The XLV is 1.16% below the lower boundary line, after being 2.36% below it on Wednesday, which a level not seen since Aug. 24, when it was 2.85% below the line.
The same goes for UnitedHealth Group Inc.’s stock UNH, +2.26% which has lost 13.8% over the past month to be the second-worst performing Dow Jones Industrial Average DJIA, +0.42% component over that time, trailing only the 14.3% drop in Walgreens Boots Alliance Inc. WBA, -0.92% shares. Read more about how the health care selloff is spreading.
UnitedHealth’s stock tumbled to a one-year low on Wednesday, after chief executive, David Wichmann expressed disdain for, but at the same time acknowledged the threat, of “Medicare for All,” possibly fueling fears.
Also read: UnitedHealth stock falls despite earnings beat, signaling investor jitters over ‘Medicare for All.’
The stock fell to a 2-year low relative to the S&P 500, and closed as much as 3.78% below its lower Bollinger Band line last Friday, the biggest spread since it closed 3.96% below its lower boundary line on Aug. 24, 2015, and 2.18% below the line on Tuesday.
Now the good news
There is a bright side to all this dreariness.
On the XLV’s relative-strength chart, Instinet executive director and technical analyst Frank Cappelleri said the weekly Relative Strength Index (RSI), which tracks how the magnitude of recent gains compares with the magnitude of recent declines, has hit its lowest level in the XLV’s 20-year history.
That suggests an extreme oversold condition, which is viewed by many as a contrarian indicator—the more “oversold” something is, the more likely a bounce becomes.
Cappelleri said previous occasions when the RSI hit the “oversold” threshold “eventually led to positive reversals; some were short, some led to longer periods of outperformance.”

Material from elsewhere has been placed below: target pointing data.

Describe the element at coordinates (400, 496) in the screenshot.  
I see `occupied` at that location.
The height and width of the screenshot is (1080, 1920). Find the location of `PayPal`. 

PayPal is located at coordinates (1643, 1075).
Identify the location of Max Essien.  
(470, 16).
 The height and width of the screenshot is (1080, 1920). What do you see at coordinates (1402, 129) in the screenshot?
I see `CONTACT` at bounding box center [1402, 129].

And in previous periods when the XLV closed below the lower Bollinger Band line, a bounce ensued, some were short, and some swung all the way up to the upper boundary in relatively short order.
The same goes for UnitedHealth’s chart. The RSI recently hit among the most oversold levels in the past eight years.
Previous periods of multiple closes below the lower Bollinger Band line almost always led to a nice bounce, some which were short, but some were fairly significant and lasted a long time.
Has that bounce already started? UnitedHealth’s stock surged 2.3% on Thursday, reversing an earlier intraday loss of as much as 1.2%.